Recorded data
────────
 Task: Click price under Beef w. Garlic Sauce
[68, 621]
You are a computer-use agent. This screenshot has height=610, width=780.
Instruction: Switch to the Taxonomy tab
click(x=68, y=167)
────────
--- PROBLEM DETAILS ---
Please recast the data above as a numbered list, one line per item, and drop any blank lines.

--- ANSWER FOR THE TASK ---
1.  Task: Click price under Beef w. Garlic Sauce
2. [68, 621]
3. You are a computer-use agent. This screenshot has height=610, width=780.
4. Instruction: Switch to the Taxonomy tab
5. click(x=68, y=167)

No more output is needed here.